Nos están restando sensaciones.
Estas alteraciones meteorológicas nos están privando de situaciones
excepcionales que debiéramos poder disfrutar ya. Nos falta algo del calor que
viene a certificar la cadente felicidad por esta feria que se nos ha ido sin
que tuviéramos constancia fehaciente de su paso por nuestras almas. Ha
desangelado el ambiente, contraído y menguado por esta lacerante crisis
económica que nos está desquiciando, motivando imágenes en el Real propias de
décadas pasadas. Nos está cercenando la primavera este anuncio de fríos
inexplicables y lluvias inútiles, pues a nadie están beneficiando. Pero la
naturaleza es poderosa e inaccesible –menos mal- para la condición humana.
Cualquier lucha es baldía y no sólo nos queda la súplica providencial, en el
mejor de los casos.
La tarde de ayer trajo recuerdos a
infancia dormida, a niños que sesteaban en los pupitres, como don Antonio
Machado dibujó tan acertadamente en su poema, mientras la voz cansina del
profesor merodeaba los oídos de los infantes y que no llegaba a profundizar en
el poso de sapiencia. Ni siquiera llegaron los aromas a tierra recién regada,
esa refrescante sensación que viene a mitigar los calores que secan los
terruños y las raíces, que ascienden por los muros de la memoria hasta centrarnos
en la concreción natural de los tiempos, que nos advierten de los cambios estacionales
y nos previenen de los fríos que están por llegar o del sofoco que nos empieza
a atosigar, porque ya estaban henchidos de agua los canales de la recuerdo.
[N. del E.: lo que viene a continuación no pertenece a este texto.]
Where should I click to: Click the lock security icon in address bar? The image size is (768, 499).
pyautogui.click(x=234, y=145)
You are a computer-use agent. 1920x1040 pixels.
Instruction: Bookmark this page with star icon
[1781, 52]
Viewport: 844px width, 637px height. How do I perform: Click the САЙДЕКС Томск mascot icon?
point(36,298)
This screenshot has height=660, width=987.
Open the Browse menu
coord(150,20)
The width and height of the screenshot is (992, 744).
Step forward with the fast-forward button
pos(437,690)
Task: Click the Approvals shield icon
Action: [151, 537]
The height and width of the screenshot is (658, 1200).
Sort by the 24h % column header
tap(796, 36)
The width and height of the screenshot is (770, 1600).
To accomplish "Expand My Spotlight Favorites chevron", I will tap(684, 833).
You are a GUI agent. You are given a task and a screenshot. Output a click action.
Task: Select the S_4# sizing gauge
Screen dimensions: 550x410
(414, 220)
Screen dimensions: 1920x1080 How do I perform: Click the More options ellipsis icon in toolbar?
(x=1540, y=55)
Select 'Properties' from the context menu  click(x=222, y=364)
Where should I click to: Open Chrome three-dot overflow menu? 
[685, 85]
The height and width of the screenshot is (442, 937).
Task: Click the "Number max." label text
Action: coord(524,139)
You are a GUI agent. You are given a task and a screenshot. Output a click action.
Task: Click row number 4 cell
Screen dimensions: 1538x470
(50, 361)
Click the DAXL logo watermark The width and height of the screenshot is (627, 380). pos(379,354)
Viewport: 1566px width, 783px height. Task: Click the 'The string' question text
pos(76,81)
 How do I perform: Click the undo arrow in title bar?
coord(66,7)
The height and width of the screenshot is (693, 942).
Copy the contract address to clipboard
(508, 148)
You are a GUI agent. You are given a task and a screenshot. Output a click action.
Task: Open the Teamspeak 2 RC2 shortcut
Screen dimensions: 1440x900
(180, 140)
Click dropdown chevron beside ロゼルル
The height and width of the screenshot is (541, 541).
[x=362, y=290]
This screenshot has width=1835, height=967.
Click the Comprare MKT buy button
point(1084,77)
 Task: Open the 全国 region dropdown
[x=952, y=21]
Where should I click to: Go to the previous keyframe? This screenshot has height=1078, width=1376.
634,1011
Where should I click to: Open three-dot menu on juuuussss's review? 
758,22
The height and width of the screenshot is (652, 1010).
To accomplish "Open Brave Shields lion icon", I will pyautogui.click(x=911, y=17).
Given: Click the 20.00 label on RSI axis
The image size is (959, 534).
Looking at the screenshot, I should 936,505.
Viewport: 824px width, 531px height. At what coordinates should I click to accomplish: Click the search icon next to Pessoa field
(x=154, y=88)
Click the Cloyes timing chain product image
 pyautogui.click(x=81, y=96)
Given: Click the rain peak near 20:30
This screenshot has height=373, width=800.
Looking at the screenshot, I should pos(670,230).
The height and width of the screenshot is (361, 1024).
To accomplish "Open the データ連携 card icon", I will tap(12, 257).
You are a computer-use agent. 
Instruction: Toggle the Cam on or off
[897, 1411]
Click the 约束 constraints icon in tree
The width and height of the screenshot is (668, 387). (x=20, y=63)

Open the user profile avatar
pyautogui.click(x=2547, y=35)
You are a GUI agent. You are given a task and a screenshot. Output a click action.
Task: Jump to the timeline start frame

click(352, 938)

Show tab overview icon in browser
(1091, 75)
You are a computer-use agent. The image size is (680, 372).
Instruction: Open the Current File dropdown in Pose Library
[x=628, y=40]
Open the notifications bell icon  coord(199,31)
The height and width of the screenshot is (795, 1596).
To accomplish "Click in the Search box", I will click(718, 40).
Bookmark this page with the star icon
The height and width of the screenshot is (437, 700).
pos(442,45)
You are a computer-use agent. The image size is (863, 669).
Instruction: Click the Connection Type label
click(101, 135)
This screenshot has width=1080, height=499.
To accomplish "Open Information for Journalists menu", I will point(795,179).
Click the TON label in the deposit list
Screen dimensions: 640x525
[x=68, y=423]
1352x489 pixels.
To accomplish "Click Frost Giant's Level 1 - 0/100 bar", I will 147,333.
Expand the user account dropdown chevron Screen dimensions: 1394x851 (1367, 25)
Era tarde para reclinar el espíritu
en vez de comenzar a expandirlo en las luces nuevas de la mediada primavera, en
convocar a la alegría y manifestar la certeza de esta época que viene con la
retahíla melódica del mes de la Virgen -flores a Ella- y que con estas
destemplanzas, con estas desarmonías del clima, más bien parecen retarnos a
convocar oraciones de mármoles y estatuas donjuanescas, a remover la incipiente
tierra que provoca bucólicas sensaciones hasta adormecer la vitalidad.
Es hora de convocar luces, no de
añorarlas, de asaltar las defensas tras las que se acorazan los fríos y
repartir por el venero de las calles la jovialidad del ánimo, desprendernos de
la manifiesta y grisácea sensación gélida con la quiere adulterarnos el
pensamiento esta elongación invernal. Hemos de desasirnos de ella y convocar al
duende de la primavera. Como muy bien dice mi amigo, el escritor Carlos Colón, “cada
cosa a su tiempo. Pero quiero luz, mucha luz”.
Que los días comiencen a alargarse, Carlos, hasta que
se desprendan y repten por esas fachadas que tú y yo sabemos, que guardan tanta
gracia, tanta esperanza y tanto bien para el espíritu, por esas torres que
otean los grandes horizontes y que se coronan de bronces, y pronto anunciarán
la gran fiesta de Pentecostés, volteándose con el brío de la alegría de este
descubrimiento del aleluya proclamado, por esas cales que se tornan doradas y
se dejan abrasar por el sol en los mediodías de cantos corales de las cigarras,
enjaretadas en los lomos de arbustos y árboles.
Luz, necesitamos la luz cegadora que nos remueva el
espíritu, que nos centre la naturaleza que crece en el interior y que nos haga
añorar la templanza del otoño. Cada cosa en su tiempo, ¿verdad Carlos?